» **EXERCISE GOAL**
Please write out the entries below again, replacing every "pixels" with "px" and changing nothing else. Leave out the pictures.
----- DATA RECORDS
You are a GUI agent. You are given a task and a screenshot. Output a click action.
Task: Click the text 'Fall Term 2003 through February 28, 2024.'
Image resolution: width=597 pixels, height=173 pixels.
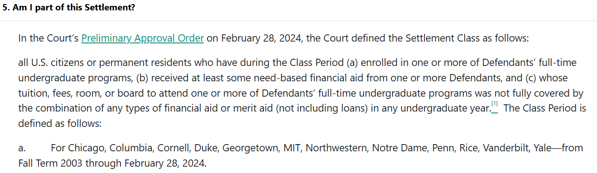pos(112,163)
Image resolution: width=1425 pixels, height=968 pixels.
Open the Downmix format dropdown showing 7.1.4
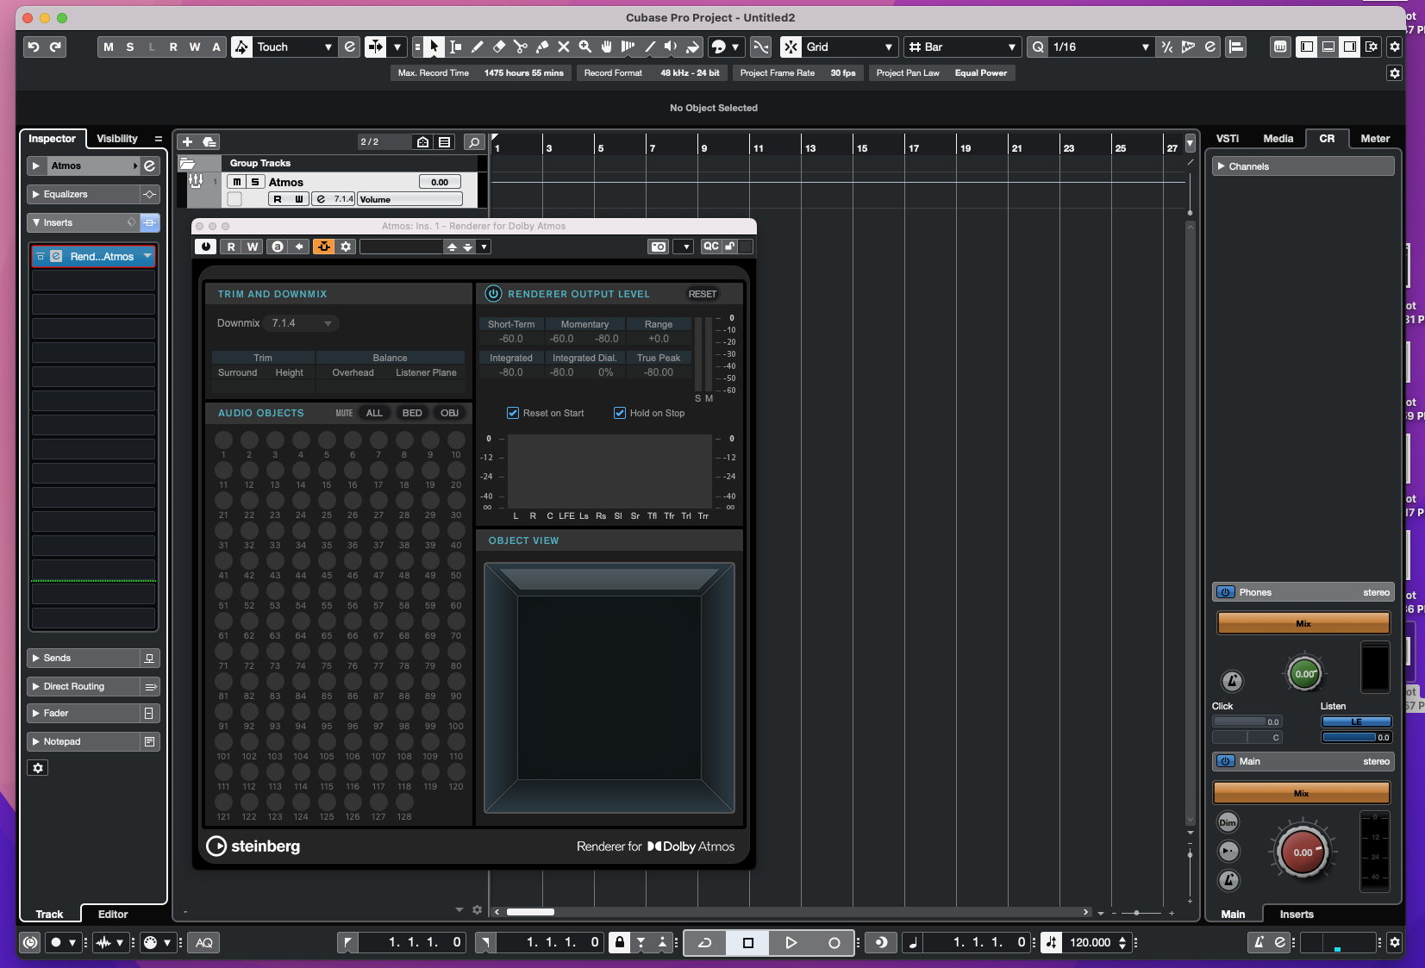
----------
» **CORRECT OUTPUT**
You are a GUI agent. You are given a task and a screenshot. Output a click action.
Task: Click the text 'Fall Term 2003 through February 28, 2024.'
Image resolution: width=597 px, height=173 px.
pos(112,163)
Image resolution: width=1425 px, height=968 px.
Open the Downmix format dropdown showing 7.1.4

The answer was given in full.